The human contribution to indoor air pollutants has often been associated with CO2, which is commonly used as an indicator of insufficient ventilation in closed spaces. However, CO2 is far from the only pollutant. An often-overlooked group of pollutants are Volatile Organic Compounds (VOCs). The most common compounds are benzene, ethylene glycol, formaldehyde, methylene chloride, tetrachloroethylene, toluene, xylene, and 1,3-butadiene.
Limit values for VOCs
There will always be some VOCs present in the air, both outside and inside. As is often the case, the dose makes the poison. Concentrations of VOC in indoor air are usually 2 to 5 times greater than in outdoor air and indoor air can contain up to 1,000 times greater concentrations, depending on what the room is used for. VOC exposure risk is greatest in buildings that are between 0 and 2 years old.
The organization Indoor Environmental Quality recommends a limit value of 500 ppb TVOC. They base their recommendation on reports from the USEPA, Australian NHMRC, and a consensus of researchers and indoor environment rating schemes.
Sources of VOCs
Sources of indoor VOCs vary. VOCs can come from outside, from humans, and from manufactured everyday products. Outside VOCs come from plants and pesticides. If you live or work in or near industrial environments, certain VOCs can have a high local concentration. When humans breathe, they emit VOCs as well. When many humans are together in a room, the emission of VOCs can rapidly increase. Everyday products that emit VOCs include paints, disinfectants, and air fresheners. As there are different sources of VOCs, the exact concentrations and common types of compounds depend on the type of room. In kitchens, the major source of TVOCs will come from cooking and detergents. In garages, it will come from exhaust products, automotive fluids, and pesticides. In bedrooms, living rooms and offices, it will come from building materials, cleaning products, and humans.
Especially vulnerable locations for high VOC concentrations are hospitals and nursing homes. In these environments, chemicals that release VOCs are often used for the necessary cleaning, disinfection, and generally heightened hygiene.
Effects of VOCs
VOCs are known to cause eye, nose and throat irritations, headache, drowsiness, dizziness, nausea, difficulty concentrating and fatigue. Continual and long-term exposure to TVOCs has been linked to various cancers. This is especially the case when it comes to formaldehyde, which can be prevalent in bedrooms, offices and living rooms. In children, VOCs have been linked to the development of allergies.

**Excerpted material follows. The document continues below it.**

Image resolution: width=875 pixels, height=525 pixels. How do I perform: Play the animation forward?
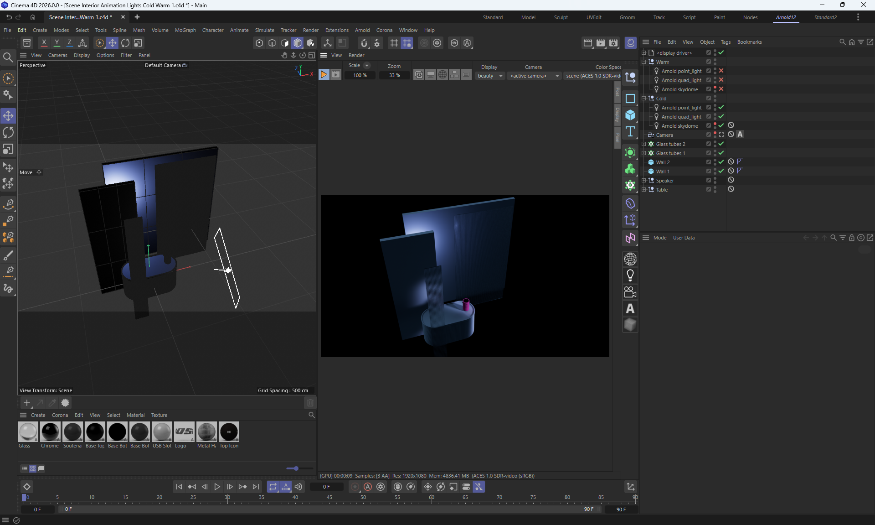click(x=217, y=487)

Apart from the health risks, VOCs also limit personal comfort. Some VOCs, such as toluene, are irritants. Even though detergents can be a major source of VOCs, a high VOC level can negatively affect the perception of cleanliness and release bad odours.
Applications of TVOC-based ventilation
TVOC sensors have an increased selectivity to hydrogen (H2). In indoor environments, the H2 concentration is expected to correlate well with the CO2 concentrations, as human breath contains significant concentrations of both CO2 (4 %) and H2 (10 ppm). Furthermore, humans are a major source of CO2 and H2 in typical indoor environments. This makes it possible to distinguish the influence of human presence from other contaminants and control the ventilation system based on the occupation of a space.
Ventilation in function of TVOC level is interesting in environments where indoor air quality needs to be optimised on a continuous base, such as living rooms, office buildings, certain industrial environments, etc.